To compensate for the weaker local bias, a lightweight residual is added:
y = \text{InLine}(X) + \text{MLP}(\text{AvgPool}(X)) \odot X_{\text{local}}where X_{\text{local}} denotes the tokens in the 3×3 window of each query. The residual adds only O(N) operations, preserving overall linear complexity O(N·H·D) for H heads of dimension D.
Implementation Details
Backbone: Swin‑Transformer (window‑based attention). The original Softmax attention is swapped with linear attention, then the injectivity fix and local residual are added incrementally.
Training: AdamW optimizer, 300 epochs, cosine decay with 20‑epoch linear warm‑up, initial LR = 0.001 (value reported in the paper), weight decay = 0.05. Data augmentations include RandAugment, Mixup, CutMix, and random erasing. EMA is used for InLine‑CSwin training.
Datasets: ImageNet‑1K (1.28 M train / 50 k val, 1000 classes), COCO (118 k train / 5 k val), ADE20K (20 k train / 2 k val, 150 classes).
Empirical Results
Classification (ImageNet‑1K)
InLine‑Swin‑T improves top‑1 accuracy from 81.3 % (baseline) to 82.4 % (+1.1 %).
Injectivity alone yields up to +9.8 % accuracy when using problematic kernels (e.g., φ(x)=exp(x)).
Adding the local residual consistently boosts performance across window sizes; larger windows benefit more when the residual is present.
Object Detection (COCO)
InLine‑PVT‑S achieves 6.7 % higher box AP than PVT‑T at comparable FLOPs.
InLine‑PVT‑L surpasses PVT‑M by 3.4 % AP while using fewer FLOPs.

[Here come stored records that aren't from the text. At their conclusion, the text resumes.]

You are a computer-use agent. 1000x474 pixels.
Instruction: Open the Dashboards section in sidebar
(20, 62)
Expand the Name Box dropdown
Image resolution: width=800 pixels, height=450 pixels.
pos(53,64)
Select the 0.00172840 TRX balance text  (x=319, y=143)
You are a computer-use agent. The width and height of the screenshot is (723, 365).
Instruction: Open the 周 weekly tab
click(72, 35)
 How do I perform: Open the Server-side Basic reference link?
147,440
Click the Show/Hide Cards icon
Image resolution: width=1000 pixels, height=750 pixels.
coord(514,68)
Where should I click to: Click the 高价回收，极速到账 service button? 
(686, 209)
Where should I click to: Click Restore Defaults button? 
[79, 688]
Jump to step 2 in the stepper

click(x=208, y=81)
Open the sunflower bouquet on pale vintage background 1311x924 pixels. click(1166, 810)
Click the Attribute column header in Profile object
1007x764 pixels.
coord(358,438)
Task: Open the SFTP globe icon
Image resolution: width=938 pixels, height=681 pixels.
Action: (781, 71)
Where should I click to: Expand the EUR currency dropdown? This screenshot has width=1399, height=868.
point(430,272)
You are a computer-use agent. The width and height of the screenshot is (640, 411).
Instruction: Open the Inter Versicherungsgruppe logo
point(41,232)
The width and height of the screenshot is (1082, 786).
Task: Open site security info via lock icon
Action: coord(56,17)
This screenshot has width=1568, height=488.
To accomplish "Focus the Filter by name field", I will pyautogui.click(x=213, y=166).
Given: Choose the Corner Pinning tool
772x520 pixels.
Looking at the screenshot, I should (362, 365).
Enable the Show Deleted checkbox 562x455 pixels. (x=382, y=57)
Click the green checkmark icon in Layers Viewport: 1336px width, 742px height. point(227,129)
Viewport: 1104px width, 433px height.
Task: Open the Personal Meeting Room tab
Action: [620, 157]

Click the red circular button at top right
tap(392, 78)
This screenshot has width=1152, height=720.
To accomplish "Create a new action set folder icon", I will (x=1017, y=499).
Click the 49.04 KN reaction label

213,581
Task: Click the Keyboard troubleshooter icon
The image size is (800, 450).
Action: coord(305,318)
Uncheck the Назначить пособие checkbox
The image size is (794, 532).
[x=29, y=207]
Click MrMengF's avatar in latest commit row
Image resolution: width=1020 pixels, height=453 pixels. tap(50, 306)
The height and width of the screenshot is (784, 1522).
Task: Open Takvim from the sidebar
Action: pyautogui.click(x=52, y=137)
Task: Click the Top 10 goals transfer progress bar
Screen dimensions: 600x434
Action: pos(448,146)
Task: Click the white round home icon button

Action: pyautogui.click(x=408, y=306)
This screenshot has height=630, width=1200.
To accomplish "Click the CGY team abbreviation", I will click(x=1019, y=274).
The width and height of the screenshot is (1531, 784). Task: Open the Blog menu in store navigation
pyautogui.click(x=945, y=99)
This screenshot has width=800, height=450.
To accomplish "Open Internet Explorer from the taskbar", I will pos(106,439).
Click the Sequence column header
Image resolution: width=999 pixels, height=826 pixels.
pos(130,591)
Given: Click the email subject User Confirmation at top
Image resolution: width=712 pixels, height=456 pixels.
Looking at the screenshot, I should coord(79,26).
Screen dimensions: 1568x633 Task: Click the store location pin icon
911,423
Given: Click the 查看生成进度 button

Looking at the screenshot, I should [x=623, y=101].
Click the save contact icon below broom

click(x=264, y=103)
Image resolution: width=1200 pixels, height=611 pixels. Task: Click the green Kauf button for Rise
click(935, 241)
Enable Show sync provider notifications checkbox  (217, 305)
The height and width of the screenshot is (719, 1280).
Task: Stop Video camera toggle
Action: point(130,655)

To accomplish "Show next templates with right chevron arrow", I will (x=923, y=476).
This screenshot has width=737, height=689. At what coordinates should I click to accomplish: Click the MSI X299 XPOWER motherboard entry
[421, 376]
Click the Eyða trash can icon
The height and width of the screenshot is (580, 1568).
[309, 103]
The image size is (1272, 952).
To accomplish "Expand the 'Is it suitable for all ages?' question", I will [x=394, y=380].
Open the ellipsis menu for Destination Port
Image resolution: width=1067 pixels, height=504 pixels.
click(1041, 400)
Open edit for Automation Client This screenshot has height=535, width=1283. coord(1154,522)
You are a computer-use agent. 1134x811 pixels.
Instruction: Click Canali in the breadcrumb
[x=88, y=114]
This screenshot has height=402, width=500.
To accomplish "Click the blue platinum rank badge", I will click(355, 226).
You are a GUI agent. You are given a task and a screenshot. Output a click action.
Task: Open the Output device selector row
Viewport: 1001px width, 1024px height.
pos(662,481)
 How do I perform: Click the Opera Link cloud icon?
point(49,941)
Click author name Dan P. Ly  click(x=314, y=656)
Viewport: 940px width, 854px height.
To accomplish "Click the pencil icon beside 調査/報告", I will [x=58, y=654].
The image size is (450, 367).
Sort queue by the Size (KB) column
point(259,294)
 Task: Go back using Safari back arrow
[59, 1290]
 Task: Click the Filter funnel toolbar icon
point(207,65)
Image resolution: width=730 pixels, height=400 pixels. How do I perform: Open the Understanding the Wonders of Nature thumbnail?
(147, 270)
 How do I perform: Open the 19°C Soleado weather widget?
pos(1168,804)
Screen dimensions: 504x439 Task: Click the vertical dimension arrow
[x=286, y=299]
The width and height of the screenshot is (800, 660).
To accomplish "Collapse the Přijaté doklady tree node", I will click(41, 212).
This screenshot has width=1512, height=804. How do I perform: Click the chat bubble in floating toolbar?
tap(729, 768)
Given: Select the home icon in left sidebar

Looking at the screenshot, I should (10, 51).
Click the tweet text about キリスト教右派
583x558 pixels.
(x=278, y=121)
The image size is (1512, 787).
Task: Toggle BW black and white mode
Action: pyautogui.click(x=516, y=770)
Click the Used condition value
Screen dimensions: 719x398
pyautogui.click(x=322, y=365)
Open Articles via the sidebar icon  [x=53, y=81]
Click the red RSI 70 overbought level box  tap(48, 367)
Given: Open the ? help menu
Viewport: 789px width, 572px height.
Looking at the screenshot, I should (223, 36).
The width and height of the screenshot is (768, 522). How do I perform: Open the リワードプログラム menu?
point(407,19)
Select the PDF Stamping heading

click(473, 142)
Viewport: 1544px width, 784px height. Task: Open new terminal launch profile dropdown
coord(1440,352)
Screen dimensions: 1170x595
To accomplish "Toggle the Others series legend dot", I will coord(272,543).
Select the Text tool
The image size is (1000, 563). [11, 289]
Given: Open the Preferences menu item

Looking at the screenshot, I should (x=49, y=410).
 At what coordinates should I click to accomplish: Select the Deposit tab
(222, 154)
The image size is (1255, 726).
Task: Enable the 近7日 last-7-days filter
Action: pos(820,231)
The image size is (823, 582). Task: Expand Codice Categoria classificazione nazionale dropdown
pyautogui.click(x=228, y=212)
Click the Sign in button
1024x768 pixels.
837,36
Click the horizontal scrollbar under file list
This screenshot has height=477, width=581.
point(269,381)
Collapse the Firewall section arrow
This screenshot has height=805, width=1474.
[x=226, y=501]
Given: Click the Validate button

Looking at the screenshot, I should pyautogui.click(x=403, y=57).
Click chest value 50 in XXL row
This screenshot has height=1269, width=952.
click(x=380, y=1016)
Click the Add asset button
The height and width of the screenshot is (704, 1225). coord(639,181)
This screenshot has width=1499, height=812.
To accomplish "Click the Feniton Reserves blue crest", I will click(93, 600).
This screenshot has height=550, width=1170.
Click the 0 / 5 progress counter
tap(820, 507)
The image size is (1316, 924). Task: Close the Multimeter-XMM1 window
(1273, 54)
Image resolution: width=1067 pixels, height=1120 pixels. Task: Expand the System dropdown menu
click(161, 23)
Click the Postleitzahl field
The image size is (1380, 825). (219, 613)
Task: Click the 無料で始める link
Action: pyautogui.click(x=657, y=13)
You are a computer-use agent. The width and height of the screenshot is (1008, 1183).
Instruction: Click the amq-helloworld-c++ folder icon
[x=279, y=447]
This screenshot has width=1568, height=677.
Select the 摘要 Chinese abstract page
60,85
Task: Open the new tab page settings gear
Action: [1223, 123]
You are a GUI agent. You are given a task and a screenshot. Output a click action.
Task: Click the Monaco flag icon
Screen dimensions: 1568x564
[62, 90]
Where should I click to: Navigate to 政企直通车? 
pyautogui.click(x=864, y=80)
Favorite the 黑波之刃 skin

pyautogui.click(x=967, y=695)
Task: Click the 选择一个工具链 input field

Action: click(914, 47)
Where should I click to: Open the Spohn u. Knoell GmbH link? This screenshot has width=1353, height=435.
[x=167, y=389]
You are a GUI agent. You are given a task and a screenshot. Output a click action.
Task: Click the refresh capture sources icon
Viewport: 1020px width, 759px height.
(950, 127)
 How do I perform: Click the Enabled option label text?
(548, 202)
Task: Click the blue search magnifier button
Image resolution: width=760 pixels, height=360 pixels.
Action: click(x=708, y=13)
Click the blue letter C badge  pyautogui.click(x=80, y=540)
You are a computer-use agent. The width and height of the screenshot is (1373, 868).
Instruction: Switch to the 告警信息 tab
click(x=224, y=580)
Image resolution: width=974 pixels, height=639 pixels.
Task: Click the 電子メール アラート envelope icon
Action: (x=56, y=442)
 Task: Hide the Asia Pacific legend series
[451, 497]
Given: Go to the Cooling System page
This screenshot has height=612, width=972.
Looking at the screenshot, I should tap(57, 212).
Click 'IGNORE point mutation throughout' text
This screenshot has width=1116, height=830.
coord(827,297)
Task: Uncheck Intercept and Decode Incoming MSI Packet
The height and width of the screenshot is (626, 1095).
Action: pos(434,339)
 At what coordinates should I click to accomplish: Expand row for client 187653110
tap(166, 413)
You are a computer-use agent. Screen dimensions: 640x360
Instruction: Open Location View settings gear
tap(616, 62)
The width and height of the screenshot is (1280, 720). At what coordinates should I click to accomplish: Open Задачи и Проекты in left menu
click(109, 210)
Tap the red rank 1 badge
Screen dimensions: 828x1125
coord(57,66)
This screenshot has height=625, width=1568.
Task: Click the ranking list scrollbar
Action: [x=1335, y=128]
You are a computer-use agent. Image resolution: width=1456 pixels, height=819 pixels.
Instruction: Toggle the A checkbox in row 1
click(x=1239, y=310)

Semantic Segmentation (ADE20K)
When integrated into SemanticFPN and UperNet, InLine consistently raises mIoU while reducing computation.
Throughput
Figure 5 shows that InLine models maintain high inference speed as window size grows, unlike Softmax‑based Swin where latency spikes due to O(N²) scaling. In high‑resolution scenarios (e.g., 1024×1024), InLine delivers a 2‑3× speedup with comparable accuracy.
Comparison with Prior Linear Attentions
Table 9 reports results against CosFormer, Nystromformer, Efficient Attention, TransNormer, FLatten, and MLLA. InLine outperforms all baselines without extra modules, demonstrating that injectivity and local bias are the dominant factors.
Ablation Studies
Kernel functions: Identity → best trade‑off; ReLU and Exponential give slight gains (Table 10).
Local residual: removing it drops accuracy by 0.5‑1.2 % across tasks, confirming its importance.
Window size: without the residual, larger windows do not improve performance; with the residual, accuracy rises monotonically with window size.
Conclusion
Restoring injectivity by replacing division with subtraction and augmenting linear attention with a minimal local‑attention residual closes the performance gap with Softmax attention. The resulting InLine attention retains linear time‑complexity O(N·H·D) while achieving equal or superior results on ImageNet‑1K classification, COCO detection, and ADE20K segmentation, and it offers substantial speed advantages on high‑resolution inputs.